Ich merke das natürlich auch in meinem virtuellen – auf Facebook oder Twitter – »Freundeskreis«. Der Ton wird rauher, »Blocken« – das bewusste Verhindern der Kommunikation via sozialer Netzwerke durch einen von zwei Beteiligten – wird immer mehr zum alltäglichen Ereignis. Auch besorgniserregend empfinde ich die immer mehr werdenden, zensurnahen Situationen auf Twitter und Facebook durch Druck der mit immensen (vor allem bundesdeutschen) Steuermitteln ausgestatteten »Gegen-Rechts-und-gegen-Hatespeech-Organisationen«. Diese beeinflussen übrigens sprachraumweit, zudem rüstet die Bundesregierung in Wien auf diesem Feld gerade nach. Und naturgemäß betrifft diese Zensur (getragen vom »Kampf gegen rechts«) beinahe ausschließlich rechte Positionen bzw. solche, die als »rechts« ist gleich »rechtsextrem« diffamiert werden.

Natürlich kann man sich auf den Standpunkt zurückziehen, Organisationen wie Twitter und Facebook verfügen über eine Art »Hausrecht« und dürfen autonom entscheiden, wen sie warum von der Teilhabe ausschließen.
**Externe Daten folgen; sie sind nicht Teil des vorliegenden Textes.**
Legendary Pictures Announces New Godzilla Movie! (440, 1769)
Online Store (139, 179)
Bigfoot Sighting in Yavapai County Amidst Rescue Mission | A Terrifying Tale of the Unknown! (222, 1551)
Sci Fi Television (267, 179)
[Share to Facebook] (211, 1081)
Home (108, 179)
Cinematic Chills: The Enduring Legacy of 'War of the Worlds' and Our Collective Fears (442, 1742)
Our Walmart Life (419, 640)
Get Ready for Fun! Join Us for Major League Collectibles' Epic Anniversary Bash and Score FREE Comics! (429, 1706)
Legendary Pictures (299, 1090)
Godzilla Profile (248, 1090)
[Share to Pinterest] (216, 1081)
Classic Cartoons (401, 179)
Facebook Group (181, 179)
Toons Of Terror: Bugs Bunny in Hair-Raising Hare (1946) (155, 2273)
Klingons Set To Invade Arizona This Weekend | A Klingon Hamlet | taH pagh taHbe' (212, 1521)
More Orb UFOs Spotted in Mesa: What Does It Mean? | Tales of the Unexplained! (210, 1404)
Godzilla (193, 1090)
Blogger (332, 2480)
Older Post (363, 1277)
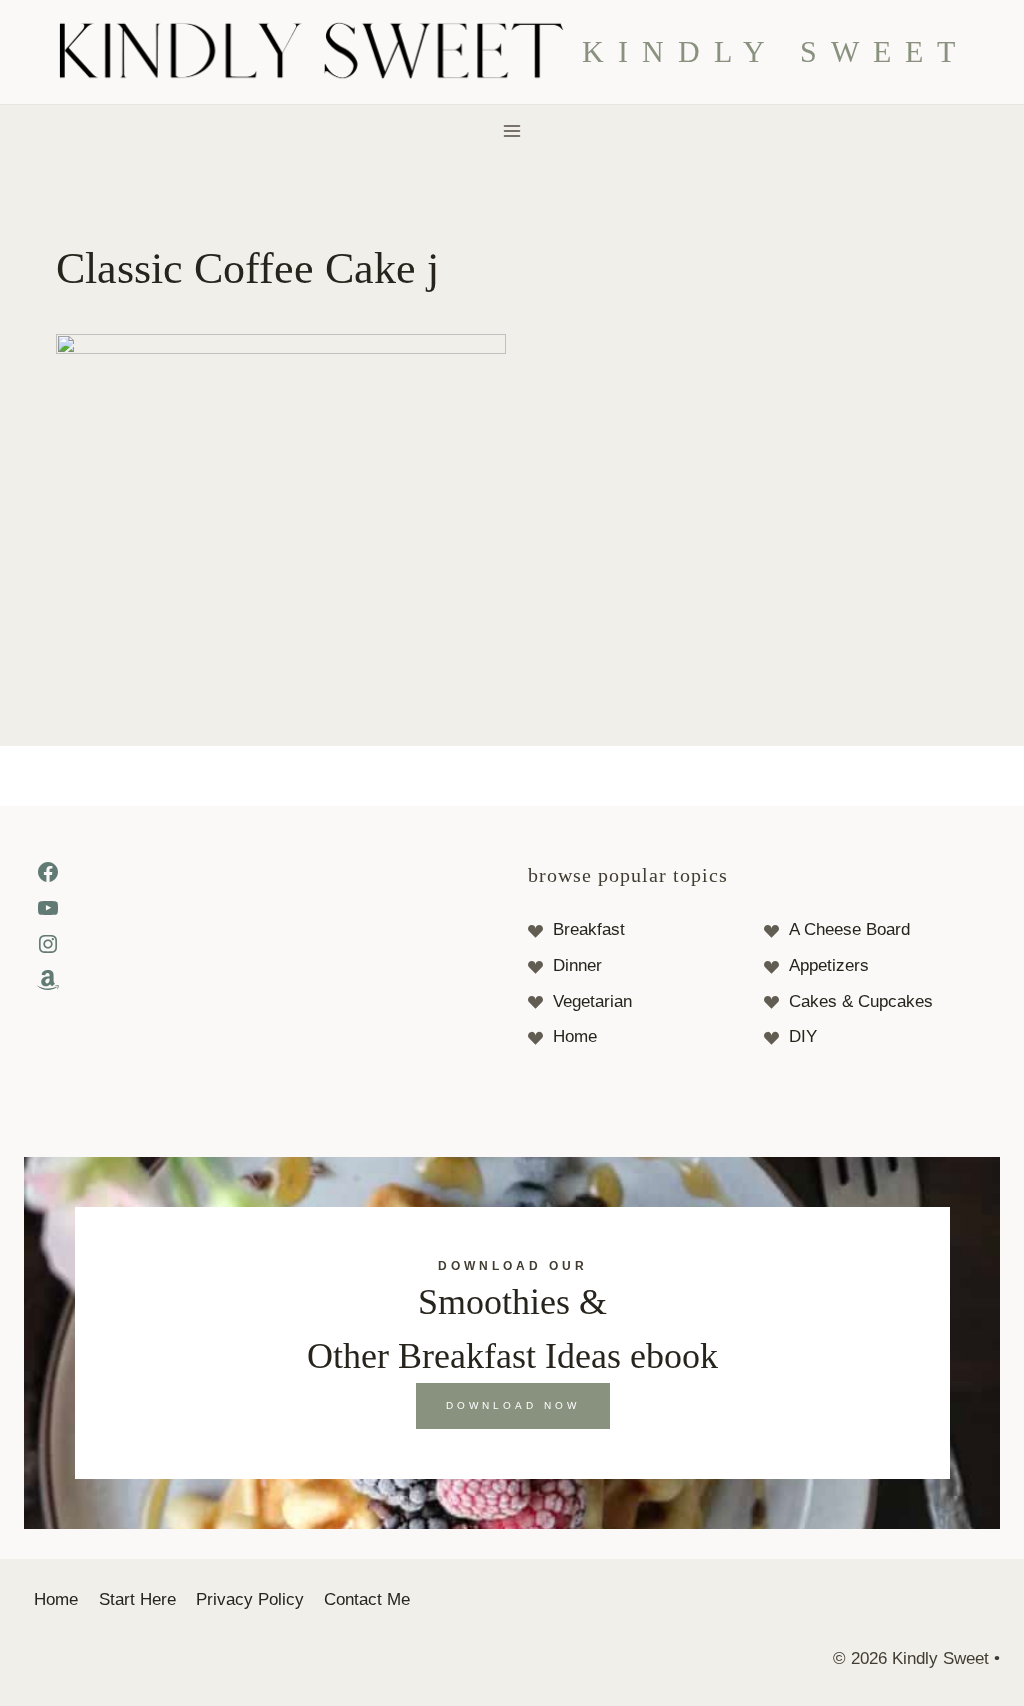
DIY (803, 1036)
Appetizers (829, 965)
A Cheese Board (849, 929)
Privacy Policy (250, 1599)
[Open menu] (512, 130)
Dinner (577, 965)
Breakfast (589, 929)
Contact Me (367, 1599)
Nur läßt diese Sicht außer Acht, dass die monopolgleiche Marktposition von Facebook (in Europa und Nordamerika) dann »unliebsame Meinungen« einfach verschwinden lassen kann.

Das sollten wir Demokraten so nicht zulassen und vor allem nicht einfach dabei zusehen. Ich denke wirklich, dass es notwendig ist, dass wir Proponenten unterschiedlicher politischer Lager, wieder stärker untereinander ins Gespräch kommen müssen. Dazu möchte ich noch ein Beispiel aus den letzten Tagen anführen, da hat es nämlich in der Presse einen Leitartikel von Gerhard Hofer mit dem Titel »Für Eigenverantwortung ist kein Platz im rot-weiß-roten Sozialstaat« gegeben, der auch sozialstaatskritische Aspekte beleuchtete. Ich hatte den Text noch gar nicht gelesen, wurde mir dieser schon zigmal als »unterste Schublade«, »asozialer Wahnsinn« oder »die Presse wieder einmal gegen die Ärmsten« sozusagen antibeworben.

Dieser Kommentar, ich habe ihn mittlerweile nachgelesen, mag viel sein, aber »asozialer Wahnsinn« oder »unterste Schublade« ist er ganz sicher nicht. Wenn ein solcher Text nicht mehr als Basis einer Diskussion – da kann man dann ja herzhaft dafür oder eben auch dagegen sein – herhalten kann oder sogar darf, dann wird es mit dem sinnvollen Meinungsaustausch als Basis für einen daraus resultierenden  Meinungswettstreit (der in Wahlen münden kann) bald vorbei sein. Übrigens geht diese Diskussionsverweigerung selbstverständlich nicht nur von linker Seite aus, aber die »Alternativlosigkeit« einer Position als Dogma einzumauern, das erscheint mir vor allem von dort zu kommen. Und brandgefährlich zu sein.